The category of verbs contains subcategories of verbs defined by the types of complements they take. The verb laugh usually appears by itself in the predicate while the verb find can appear with both a following noun phrase and prepositional phrase. It cannot be used without a following noun phrase as shown by the peculiarity of the following sentence:
*Jill found.
We expect to be told that Jill found something.
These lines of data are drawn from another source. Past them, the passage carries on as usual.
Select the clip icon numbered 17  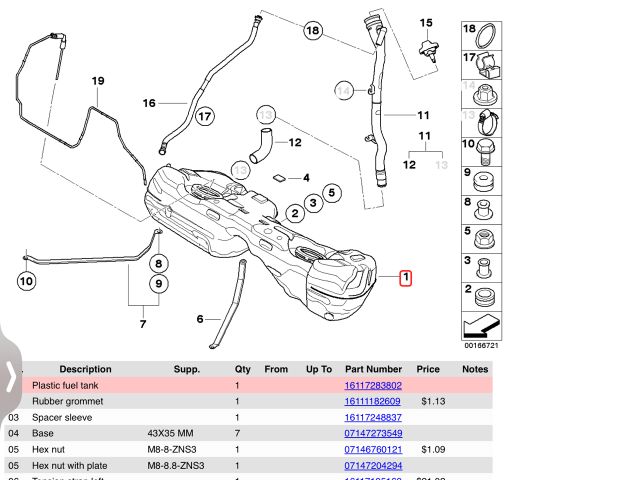[485, 67]

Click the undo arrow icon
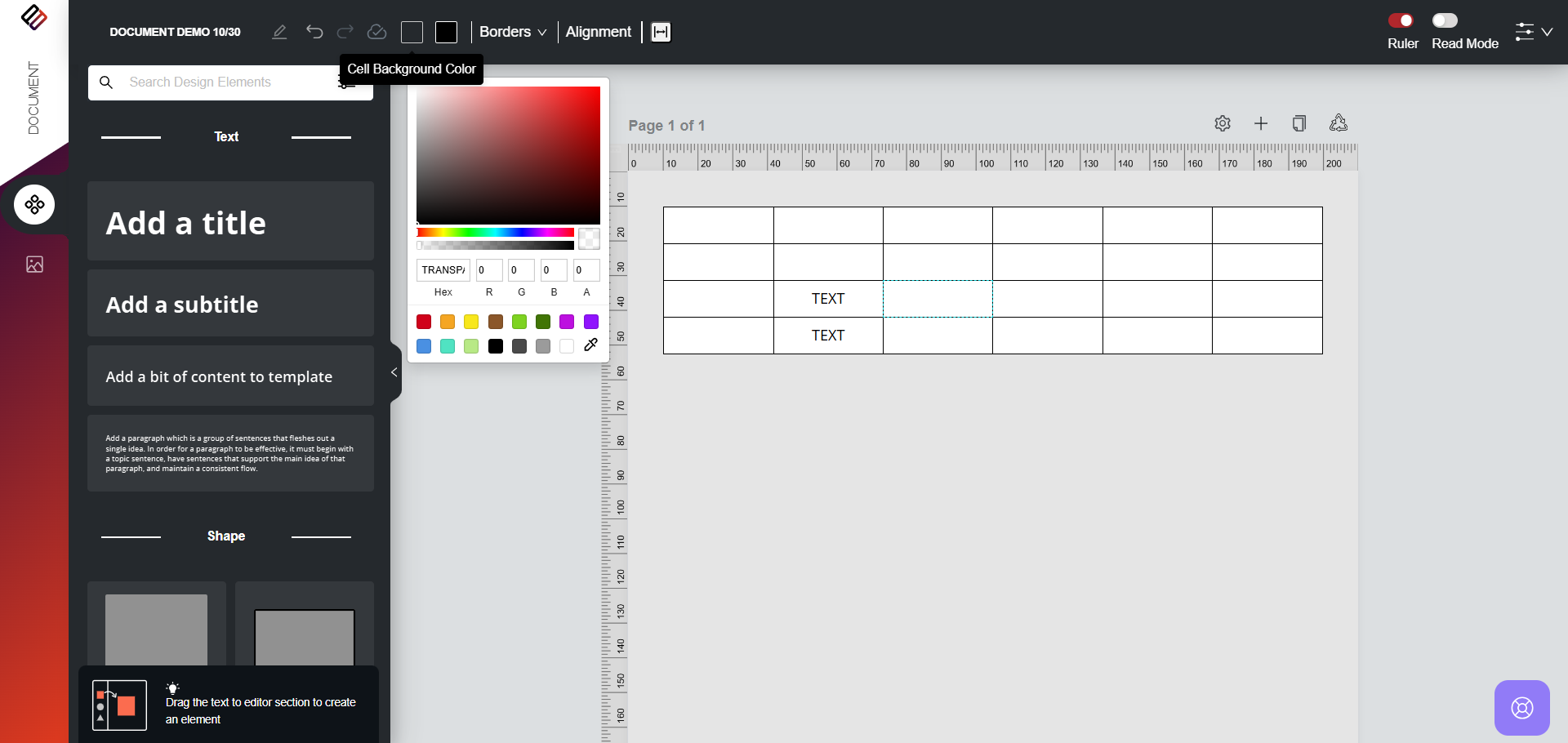(x=314, y=32)
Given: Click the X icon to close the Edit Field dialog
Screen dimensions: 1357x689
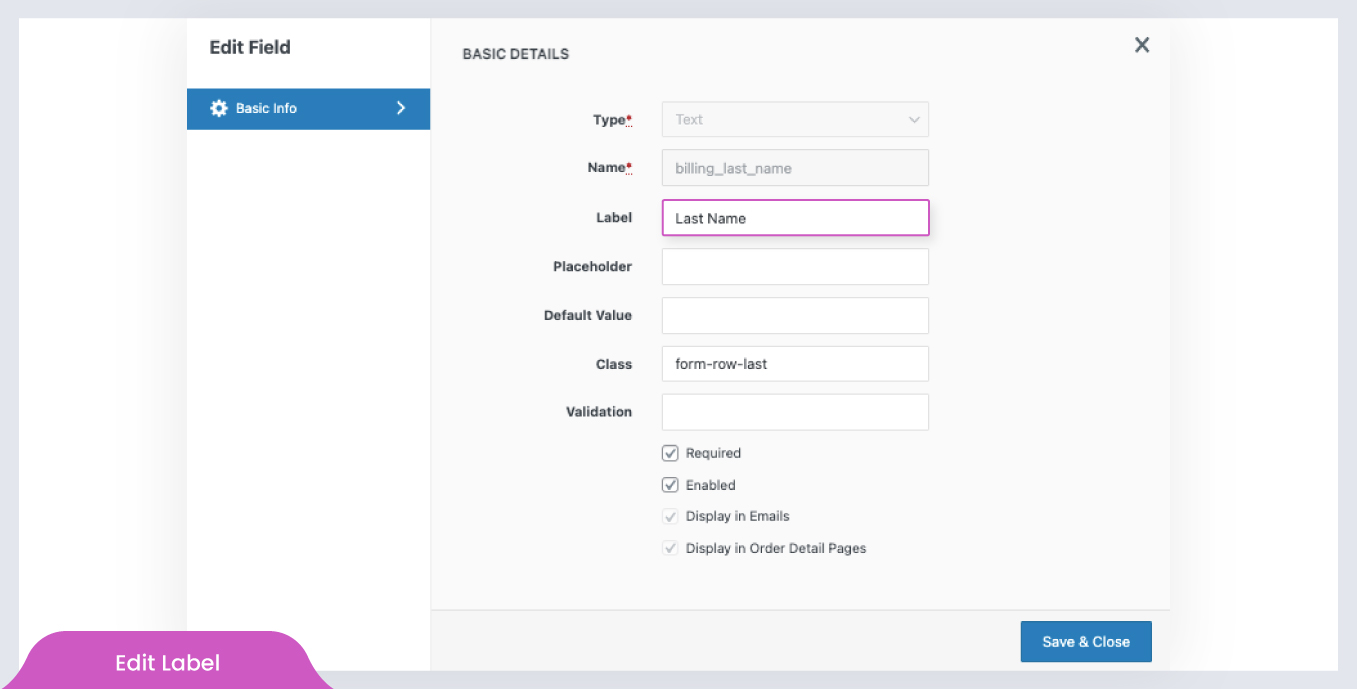Looking at the screenshot, I should [x=1141, y=45].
Table 8.6 shows the subcategorization frames for some of the verbs that we have been using so far.
Table 8.6 Verb subcategorization features
Verb Subcategorization Example Sentences
is _pp The bowl is on the table.
put _np_pp I put the egg in the bowl.
found _np(_pp) I found the bowl.
move (_np)(_pp) I moved onto the table.
see (_np) You see a bowl.
The subcategorization notation indicates the type of phrase that we expect to follow each verb. We expect the verb is to be followed by a prepositional phrase. We will use parentheses again to indicate that a phrase is optional. The verb move may be followed by just a noun phrase, or by both a noun phrase and a prepositional phrase.
Adding subcategorization features to our computer lexicon requires some planning. A portion of the current lexicon is shown in Table 8.7. At the moment, the lexicon exists in the form of a hash, where the words are the keys and the parts of speech and features are the values. We need a lexical structure that we can expand indefinitely to accommodate any number of features. The easiest way to do this is to use a flat structure for the values that we can then analyze via Perl’s matching statement. This approach leads to the lexicon shown in Table 8.8 that contains information about the words’ subcategorization features in addition to their part of speech and number features.
Table 8.7 The lexicon
%lex = ("I" => "N/1",
"you" => "N/2",
"it" => "N/3",
"block" => "N/3;V/2",
.
.
.
"see" => "V");
Table 8.8 A flat lexicon
%lex = ("I" => "N/1/",
"you" => "N/2/",
"it" => "N/3/",
"block" => "N/0/;V/2/:_np:",
"found" => "V/past/_np:_pp:",
.
.
.
"see" => "V//:_np:");
The main difference between the structures of these two lexicons is that the lexicon in Figure 8.8 uses a slash (‘/’) to separate each of the values whereas it is not clear how we would add a subcategorization feature to the lexicon in Figure 8.7. Any additional features we wish to track can be easily tacked on to the entries in a flat lexicon. I used a colon ‘:’ in place of parentheses to avoid invoking Perl’s backreferencing mechanism. We can also make use of a simple pattern matching routine to extract the information from a flat lexicon. Figure 8.9 provides an example of a routine that uses the flat lexicon to create arrays for each word that contain its part of speech, its number feature and its subcategorization feature.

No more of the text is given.